Gastroplasty and Fundoplication for Complex Reflux Problems

Abstract
Between 1964 and 1984, 430 patients with complex reflux problems were managed by a modified Collis gastroplasty and partial fundoplication. The indications for selecting the addition of gastroplasty were as follows: (1) obvious acquired shortening due to peptic esophagitis and stricture, and (2) subtler degrees of acquired shortening frequently encountered in cases that required reoperation and in patients with massive sliding hiatal hernia. The addition of gastroplasty in this second group obviates the risk of even minimal tension on the repair. Follow-up is complete in 382 patients (90%), and extends 1-20 years. Two hundred fifty patients have been followed up for 5 or more years and 101 patients for more than 10 years. Results were classified as follows: good: asymptomatic, or inconsequential symptoms requiring no therapy; fair: improved, but with symptoms and/or endoscopic findings requiring intermittent therapy; poor: unimproved or worse. Patients are divided into four categories, and the results are tabulated below (see Table 2).
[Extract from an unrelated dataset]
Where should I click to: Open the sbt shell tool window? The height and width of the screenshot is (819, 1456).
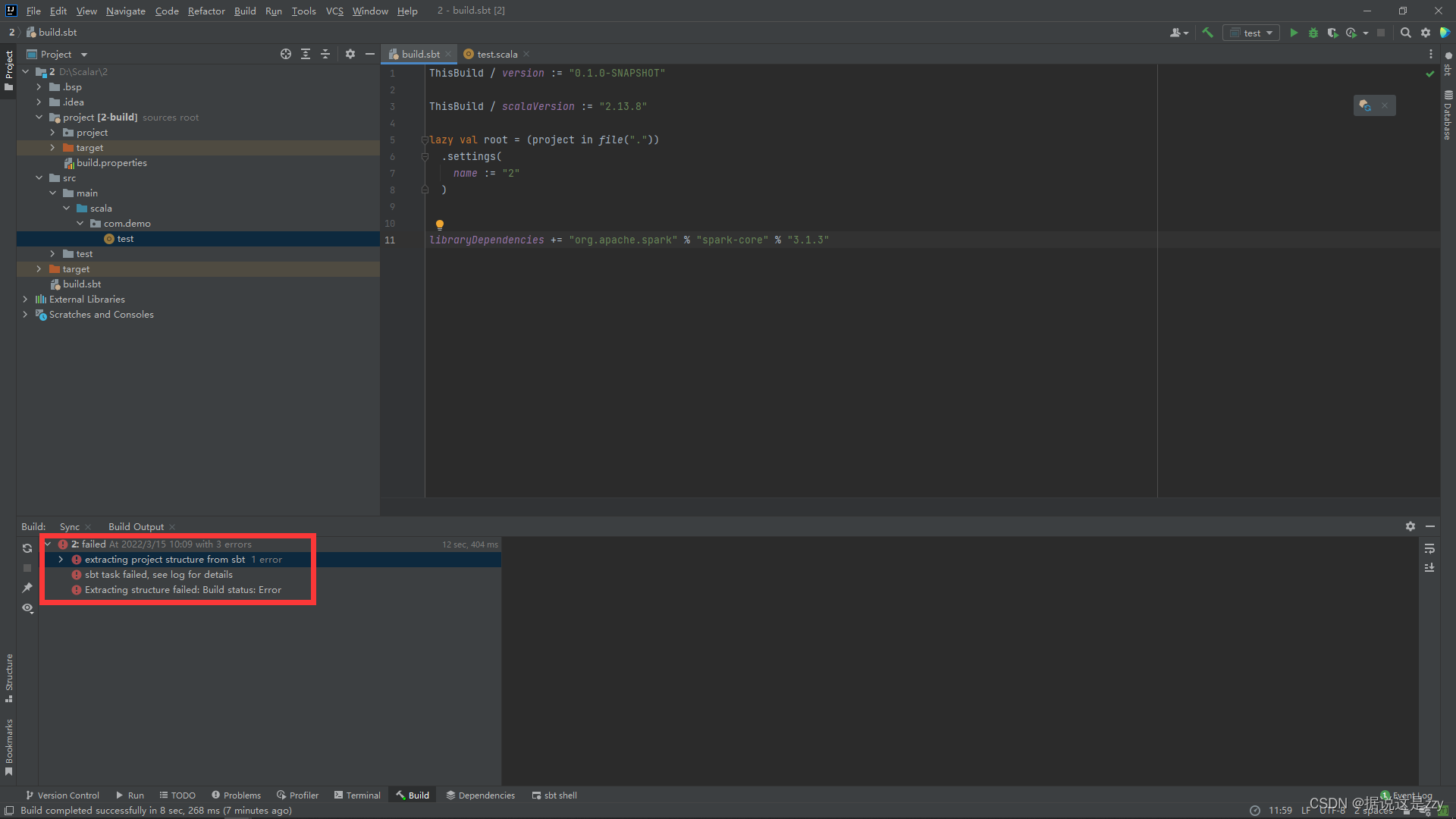click(x=554, y=795)
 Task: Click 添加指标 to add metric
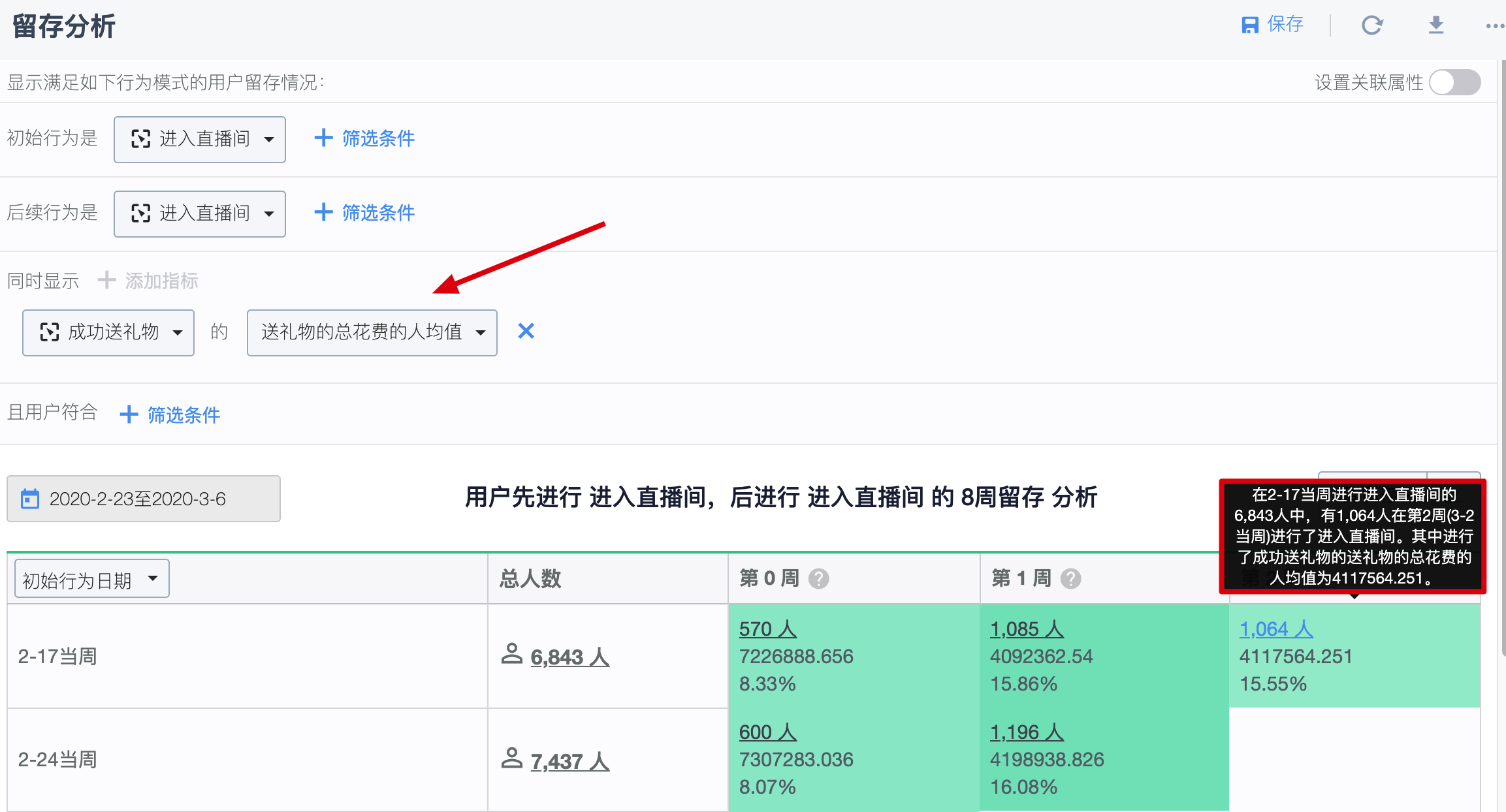148,281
The best results are obtained in patients with acquired shortening due to esophagitis with and without stricture who have had no prior antireflux surgery and have no associated primary motor disorder. The proportion of unsatisfactory results is almost tripled (20% fair or poor) after reoperation after one or more failed antireflux procedures. When reflux esophagitis and stricture are associated with a primary motor disorder, only half of the patients have a good result sustained throughout long-term follow-up.